On occasion it is useful to see what your php settings are. You can create a php page using the phpinfo() function from within your own Drupal install, if you can create php type content. This is probably not a page you would want to leave permanently, but it can be useful for finding specific information.

http://us3.php.net/phpinfo

Access the Drupal phpinfo() page

On Drupal 6 or 7 you find this information under admin/reports/status. You'll see a line with PHP, click on the link "more information".

php info link find under /admin/reporst/status

Manually

Create a php file and copy and paste the following line into it:

phpinfo();

Consider Devel Module

If you find yourself doing this sort of thing often, consider using the Devel module during the development phase.

The devel block includes a phpinfo() menu item.
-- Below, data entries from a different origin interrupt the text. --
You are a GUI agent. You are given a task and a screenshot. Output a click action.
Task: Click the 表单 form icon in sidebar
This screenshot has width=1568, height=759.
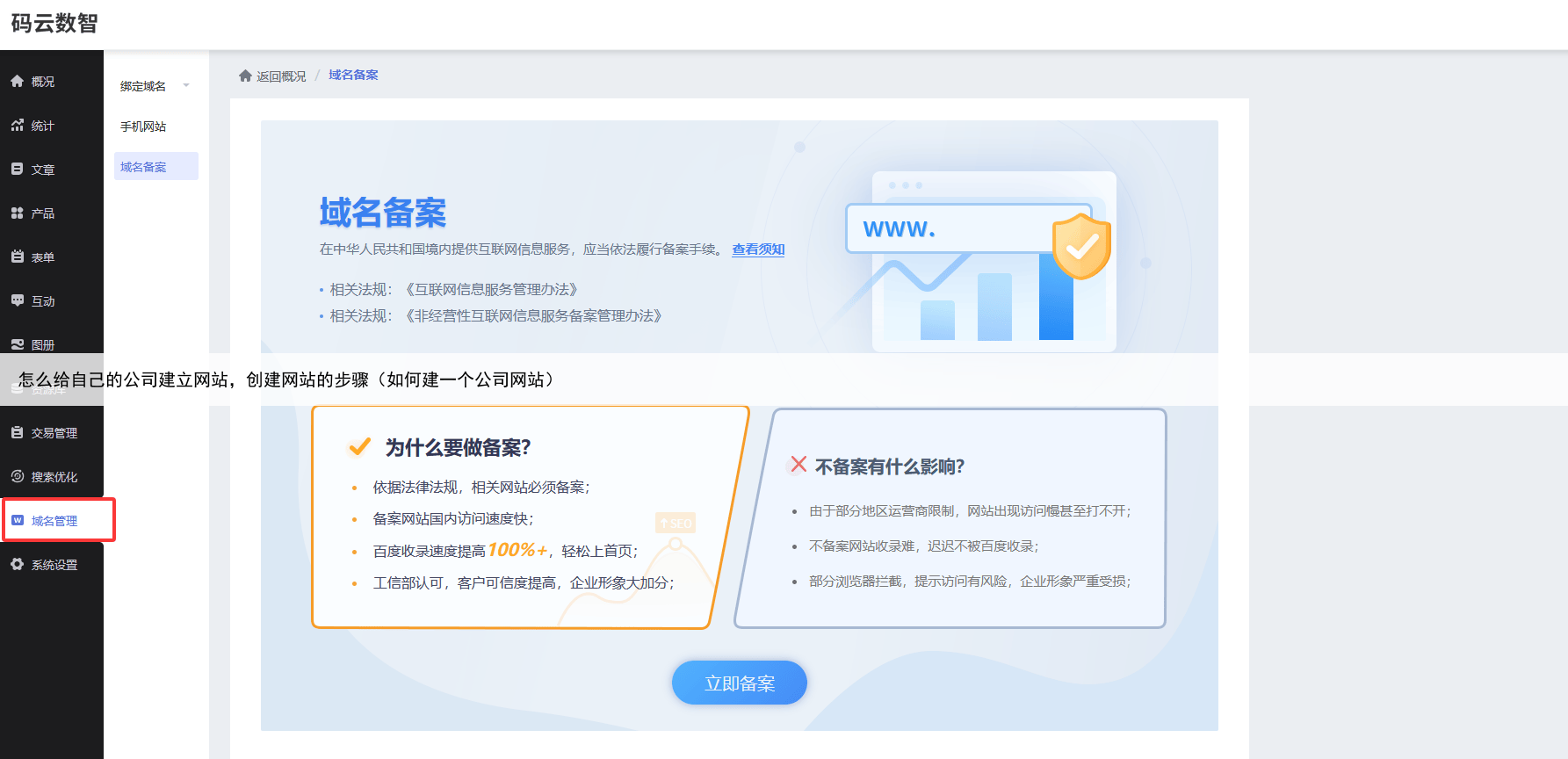point(17,257)
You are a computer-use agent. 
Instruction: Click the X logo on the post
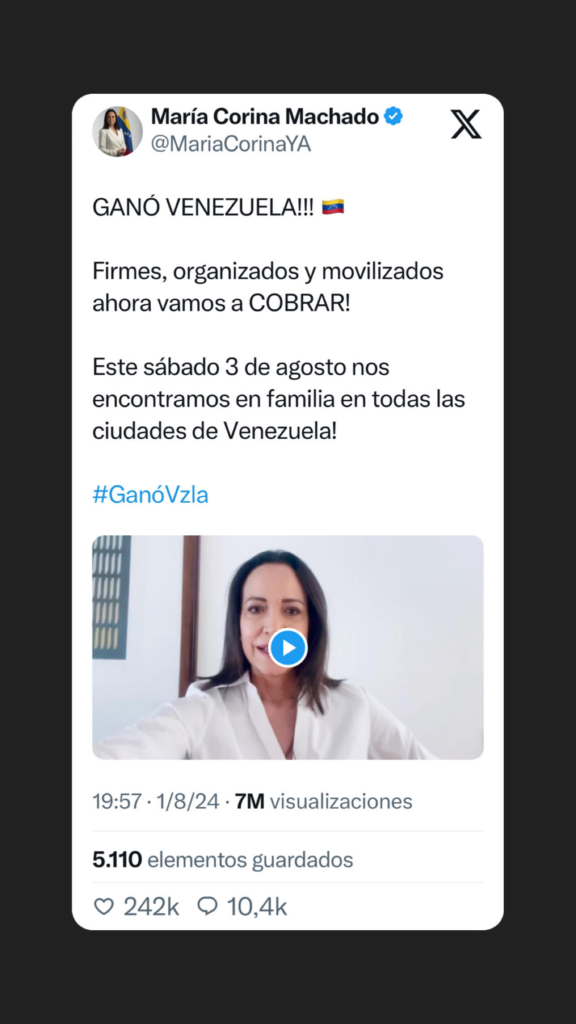pos(466,124)
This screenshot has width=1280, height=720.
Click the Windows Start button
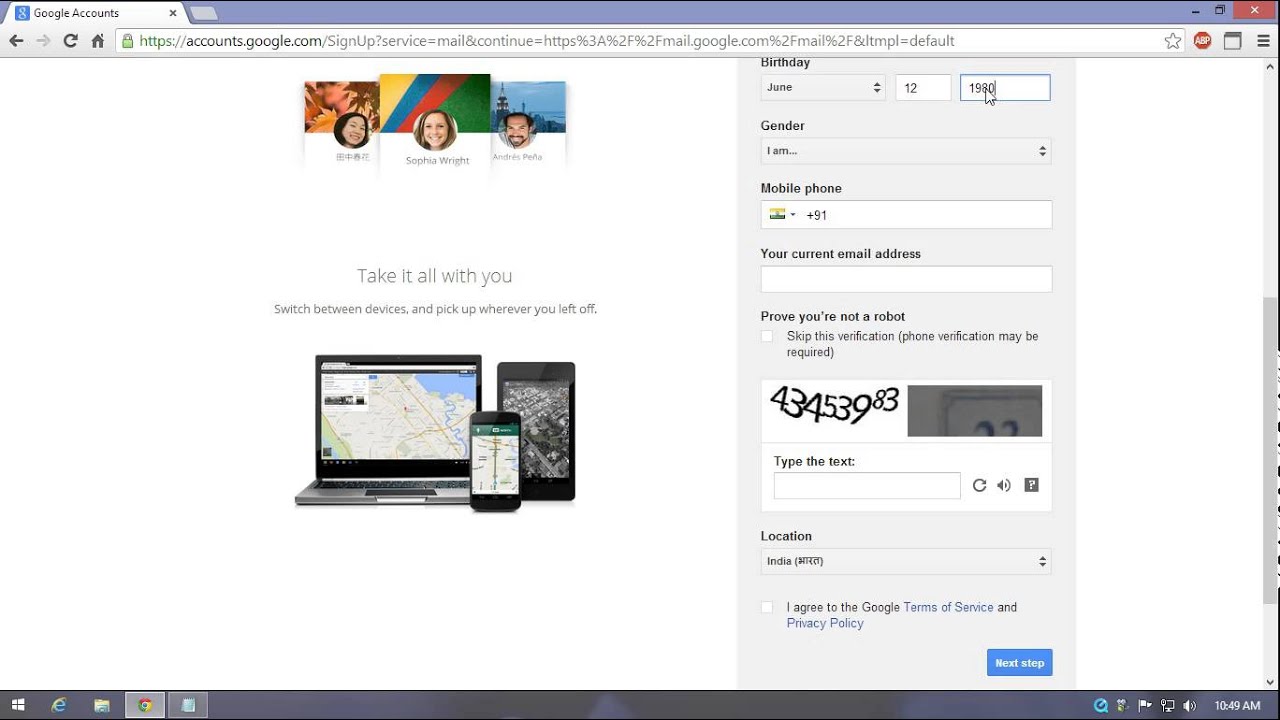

Plus there is a heap of other useful things that you'll use from time to time.

Other Useful Commands

Some example commands that tell you what your machine (server) has so that we can know if our server is up to the requirements.

For example, on linux , after you create a phpinfo file with a name of YYY.php, you then run wget on the file like so: "wget http://yoursite/directory/where/thefile/is/YYY.php" .

You can follow this with "grep -i version" on the results of the wget file ZZZ. That will show you all the versions you have.

You can also run "grep -i memory_limit ZZZ" on that to find the memory setting.

Other helpful commands

  • To see mysql version: mysql --version
  • To see machine memory: top -b -n 1 | grep Mem
  • To see disk space: df -h
  • To see apache version: /usr/sbin/httpd -v or apache2 -v

This is just a quick reference of some commands that help you with a Drupal install or upgrade.